The European Central Bank (ECB) has once again left a bad taste in many people’s mouths with a publication for Valentine’s Day, a harmless message has arrived at an inappropriate time. Many upset readers, some of them Bitcoiners, made the publication the subject of prominence and criticized the apparent cynicism of the message.

The European Central Bank (ECB) has once again left a bad taste in many people’s mouths. This time it’s a publication made for Valentine’s Day. “Roses are red, violets are blue. We will stay the course and return inflation to two.”

With the above-quoted words, the monetary institution strayed a bit from the formal context and led to a series of reactions and diatribes on Twitter. There is no doubt that if anything can be recognized about the ECB it is its ability to say the same thing in different ways, in different settings, and in all contexts, even on Valentine’s Day, while still generating strong reactions among most of its audience.

The message refers to a continuous restriction of economic growth until the inflation rate drops to 2%.

A “Harmless” Joke in a Sensitive Context

An apparently innocuous message has arrived at an inappropriate moment: in full swing of the Euribor, which already exceeds 3.5% per day, not to mention the persistent rise in prices, which seems to reflect the relative inefficiency of monetary policy in most sectors of the European economy. The ECB’s monetary policy has led to reduced investment opportunities in the economy, thus hitting growth prospects.

The agency’s decision to increase the price of money to try to contain the rise in prices, as well as to try to return to the objective goal of 2% inflation, has put many households in trouble. Unable to foresee an energy crisis like the one that has been unleashed by the war in Ukraine, they took out mortgages in recent years at variable rates, trusting that rates would remain at record lows.

Criticism Rains Down on the Monetary System and CBDCs

The publication generated discontent among many readers, some of them Bitcoiners, who reacted to the apparent cynicism of the message: “Is this all a joke to you?
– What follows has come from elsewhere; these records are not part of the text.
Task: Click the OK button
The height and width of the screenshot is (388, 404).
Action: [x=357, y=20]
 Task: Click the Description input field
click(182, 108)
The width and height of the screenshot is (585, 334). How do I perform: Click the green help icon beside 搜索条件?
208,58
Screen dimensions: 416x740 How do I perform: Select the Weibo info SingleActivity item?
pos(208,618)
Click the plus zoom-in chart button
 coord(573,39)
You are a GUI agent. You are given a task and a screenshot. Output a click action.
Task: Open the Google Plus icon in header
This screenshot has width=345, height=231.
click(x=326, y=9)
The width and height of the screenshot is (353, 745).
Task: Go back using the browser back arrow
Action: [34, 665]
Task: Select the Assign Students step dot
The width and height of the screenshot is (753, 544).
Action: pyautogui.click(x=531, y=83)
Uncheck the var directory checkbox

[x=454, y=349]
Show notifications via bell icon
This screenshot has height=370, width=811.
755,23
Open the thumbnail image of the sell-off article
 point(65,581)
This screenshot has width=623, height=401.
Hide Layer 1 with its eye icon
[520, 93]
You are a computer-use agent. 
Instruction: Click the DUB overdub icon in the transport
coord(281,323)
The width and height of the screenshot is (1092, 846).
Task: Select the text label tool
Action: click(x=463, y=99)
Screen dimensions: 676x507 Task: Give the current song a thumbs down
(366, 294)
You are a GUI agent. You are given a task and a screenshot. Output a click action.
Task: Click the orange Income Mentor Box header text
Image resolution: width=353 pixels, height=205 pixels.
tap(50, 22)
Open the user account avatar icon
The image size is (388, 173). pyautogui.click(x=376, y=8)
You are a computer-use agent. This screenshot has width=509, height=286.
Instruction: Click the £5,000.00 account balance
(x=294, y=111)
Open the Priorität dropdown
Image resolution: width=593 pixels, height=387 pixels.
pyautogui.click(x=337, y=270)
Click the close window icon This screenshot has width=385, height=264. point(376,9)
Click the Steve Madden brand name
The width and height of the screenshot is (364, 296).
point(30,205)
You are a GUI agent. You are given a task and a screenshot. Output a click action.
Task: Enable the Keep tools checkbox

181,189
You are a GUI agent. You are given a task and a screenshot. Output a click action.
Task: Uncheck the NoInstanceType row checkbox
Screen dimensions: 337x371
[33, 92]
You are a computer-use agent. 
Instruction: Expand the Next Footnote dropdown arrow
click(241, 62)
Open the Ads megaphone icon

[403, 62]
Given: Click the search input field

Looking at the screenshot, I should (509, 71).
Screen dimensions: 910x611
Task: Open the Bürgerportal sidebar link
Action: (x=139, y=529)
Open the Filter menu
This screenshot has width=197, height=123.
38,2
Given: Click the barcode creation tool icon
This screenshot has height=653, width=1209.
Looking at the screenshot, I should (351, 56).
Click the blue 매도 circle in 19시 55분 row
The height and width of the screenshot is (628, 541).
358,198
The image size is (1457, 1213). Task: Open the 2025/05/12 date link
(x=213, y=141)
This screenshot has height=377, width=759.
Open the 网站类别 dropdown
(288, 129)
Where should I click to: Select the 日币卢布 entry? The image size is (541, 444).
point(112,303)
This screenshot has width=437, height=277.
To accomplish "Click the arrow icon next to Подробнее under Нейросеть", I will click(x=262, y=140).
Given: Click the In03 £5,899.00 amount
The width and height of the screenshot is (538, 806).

Do you care at all about the families and family businesses affected by your irresponsible policies?”

 There has also been no shortage of those who have joined in on the joke, predicting that the rise in rates will strangle credit to the economy, triggering a recession that will force central banks, ultimately, to retrace the path.

Others returned the joke by criticizing the CBDC project, for which the ECB has high hopes. “Roses are Red, Violets are Blue. Central Bank Digital Currencies are a scam, just reminding you.”